И учитель начал читать Чехова. Вспоминая об этом случае через полсотни лет, Сергей Николаевич писал: «Читая, я останавливал, конечно, внимание моих слушателей на деталях, оттенял своеобразие языка каждого из действующих лиц и прочее. Как они слушали! Как у них сияли глаза! Какую доставил я, физик, радость своим ученицам, читая им Чехова».
Каменец-подольская история повторилась и здесь, в Павлограде.
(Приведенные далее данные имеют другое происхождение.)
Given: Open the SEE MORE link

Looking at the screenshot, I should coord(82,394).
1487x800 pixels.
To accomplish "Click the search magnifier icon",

«Переполошилось начальство. На урок ко мне явилась суровая старуха — начальница гимназии. Сошлись классные дамы и из других классов. Мне удалось убедить встревоженных дам, что ничего страшного в шестом классе не произошло, а с Чеховым не мешает познакомиться и им».
«И прошло с того времени полвека. Года четыре назад старушка, проезжавшая через Алушту в Ялту и сделавшая остановку на автостанции, услышала, что в Алуште живет писатель Сергеев-Ценский. Мне передавали, как оживилась она, усталая с дороги от Симферополя:
— Ах, это Сергей Николаевич! Как же, отлично его помню! Он нам литературу преподавал.
…Она забыла за 50 лет, что я целый год преподавал им физику, и помнила только то, как несколько дней читал Чехова».
Как все это необычно и странно на первый взгляд: писатель — прозаик и поэт, наизусть знающий поэмы Пушкина и Лермонтова, рассказы Гоголя и Тургенева, — вдруг преподает в гимназии не литературу, не русский язык и уже не естествознание, а «скучную» физику! Да, физику преподает поэт. Написанные в Тамбове несколько десятков стихотворений он хранил; появлялась иногда мысль: а что, если бы их книжкой издать? От предложения местному издателю удерживало одно обстоятельство. В гимназии историю преподавал некто Трахимович, одаренный человек, любивший и знавший свой предмет. Будучи учителем гимназии, он написал и издал довольно интересную книгу об истории как о предмете науки. Но назвал ее неудачно: «Суть ли законы истории». И это «суть ли» послужило поводом для злых насмешек и глупых острот.
Однажды в учительской, когда Трахимович отсутствовал, его коллеги попытались острить по поводу злосчастного «суть ли». Сергей Николаевич вспылил:
— Да полно вам зубоскалить!.. Ну, человек допустил чепуховскую описку. Надо было назвать по-русски: «Есть ли законы истории». Над чем бы вы тогда смеялись, смею вас спросить? А книга ведь интересная, господа. Если кто из вас не удосужился прочитать ее — советую.
После этого насмешки над историком прекратились. Но Сергей Николаевич побаивался, как бы эти люди не подняли на смех и его поэзию.
Сергей Николаевич не долго задержался в Павлограде. Коротким было и его увлечение физикой — всего один учебный год. Как только кончились занятия и начались летние каникулы, Сергей Николаевич распрощался с Павлоградом. Правда, здесь, в небольшом украинском городе, в типографии Браиловского, 26-летний Сергеев-Ценский напечатал первую книжку «Думы и грезы». Состояла она из трех десятков стихотворений. И хотя тираж ее был ничтожно мал — 300 экземпляров, — автору она принесла много радостей… Шутка ли сказать — первая книга!
Огорчало только то, что издатель «по техническим причинам» не опубликовал программное» стихотворение, которым поэт хотел открыть книгу:
Это стихотворение лучше всякого предисловия или рецензии определило направление всего сборника. Стихи поэта мужественны, полны гражданского пафоса борьбы и глубокого философского смысла.
Должно быть, из-за боязни преследований издатель не решился напечатать «Мой стих».
«Думы и грезы», несмотря на сугубо провинциальное издание и нищенский тираж, не прошли незамеченными. В 1902 году в журнале «Русская мысль» появилась небольшая рецензия без подписи. В ней говорилось, что «г. Сергеев… никогда не играет от скуки стихом; излить свое чувство для него глубокая потребность; и чувства его не мелкие, не минутные чувства, а из ряда высших, какие во все времена волновали душу человека, сродни чувствам прикованного Прометея».
Процитировав полностью два стихотворения из сборника, рецензент писал в конце своей статьи: «Будь автор этих стихов поэтом, он был бы великим поэтом, но он не поэт… Однако сила сосредоточенного чувства исторгает у него иногда могучие звуки».